Created on: August 24, 2009

Ping is one of the most basic tools for diagnosing network problems, and as such is an essential part of the toolkit for anyone involved in computer networking. It's a very simple test - determining whether there is a response from the system at a given IP address.

*History

The ping command was created in 1983 by Michael Muuss, and was named for its similarity to the sonar echo-location technique used by submarines. Originally created for Unix, ping has since been ported to virtually all operating systems.



*What it does

Ping uses ICMP (Internet Control Message Protocol) to send a special data packet containing an echo request from one system to another on a TCP/IP network. If the receiving system is active on the network, it sends back a reply which includes the original request in the body.

*Using ping

To use the ping command from the most common modern operating systems is very simple: open a command window (MS-DOS prompt in Windows 9x, command prompt in Windows NT/2000/XP/Vista, or a terminal window in OS X, Linux, BSD or other Unix system) and enter "ping" followed by the address to be tested. Either an IP address or hostname can be used, for example to ping a system at 192.168.2.53 with the hostname "bart", you would enter either "ping 192.168.2.53" or "ping bart".

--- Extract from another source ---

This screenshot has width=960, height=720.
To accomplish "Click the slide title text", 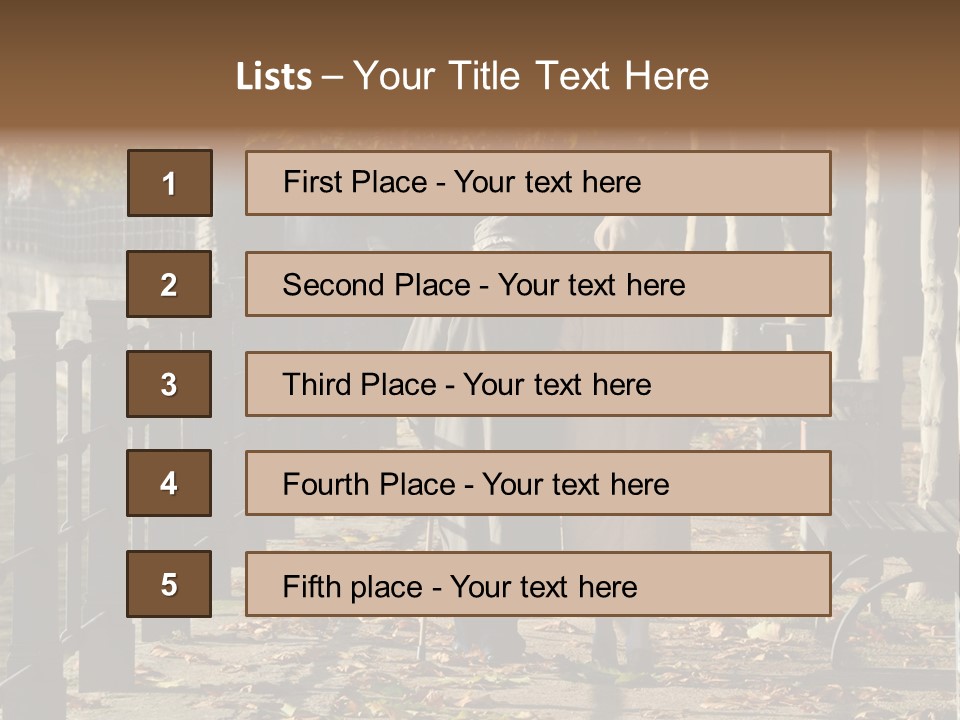I will click(x=473, y=76).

In Unix, this basic command will result in a series of pings running until stopped, while under Windows four packets are sent. The results for each ping sent will be displayed on the screen of the sending system as follows:

For successful pings you'll see something like "Reply from 192.168.2.53: bytes=32 time=761ms TTL=127", while failures will report "Reply timed out", "unknown host" or "network unavailable".

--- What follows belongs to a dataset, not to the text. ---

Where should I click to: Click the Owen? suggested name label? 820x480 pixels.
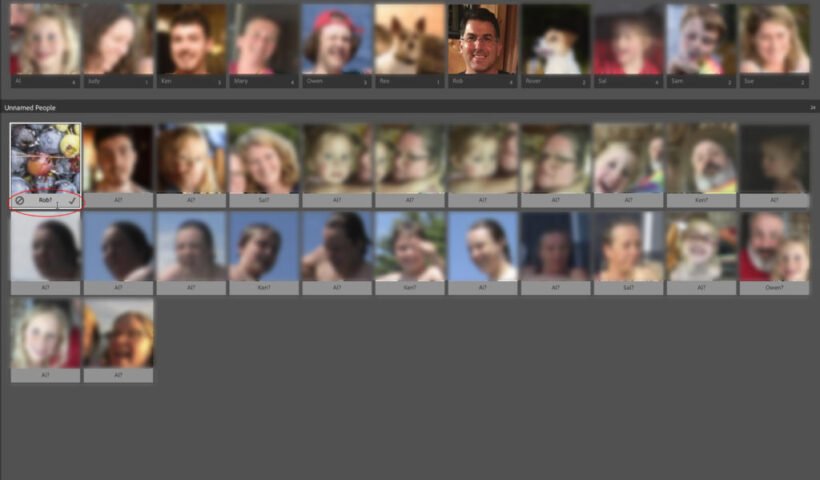pyautogui.click(x=775, y=288)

The information in the successful response gives the address of the responding system, size of the packet, how long the packet took to get from the originating system to the responding system and back, and the remaining Time To Live (TTL). When the packet is first sent out it has a TTL of 255 which is reduced by 1 for every hop it makes in reaching the responding system.

Below the reply listing, there will also be statistics shown:
Ping statistics for 192.168.2.53:
Packets: Sent = 4, Received = 4, Lost = 0 (0% loss),
Approximate round trip times in milli-seconds:
Minimum = 0ms, Maximum = 1ms, Average = 0ms

The ping command is useful for testing network conditions. You can ping an address that exists within your LAN or over the Internet. Sometimes, when your Internet or LAN connection seems to be down, pinging can tell you whether or not the problem concerns the name resolution or whether or not that computer can be reached at all.

For example, if pinging bart returned this message:
Unknown host bart

but pinging bart's IP address 192.168.2.53 was successful, you know that the computer is on the network, but for some reason the name bart is not being recognized which points to a DNS issue.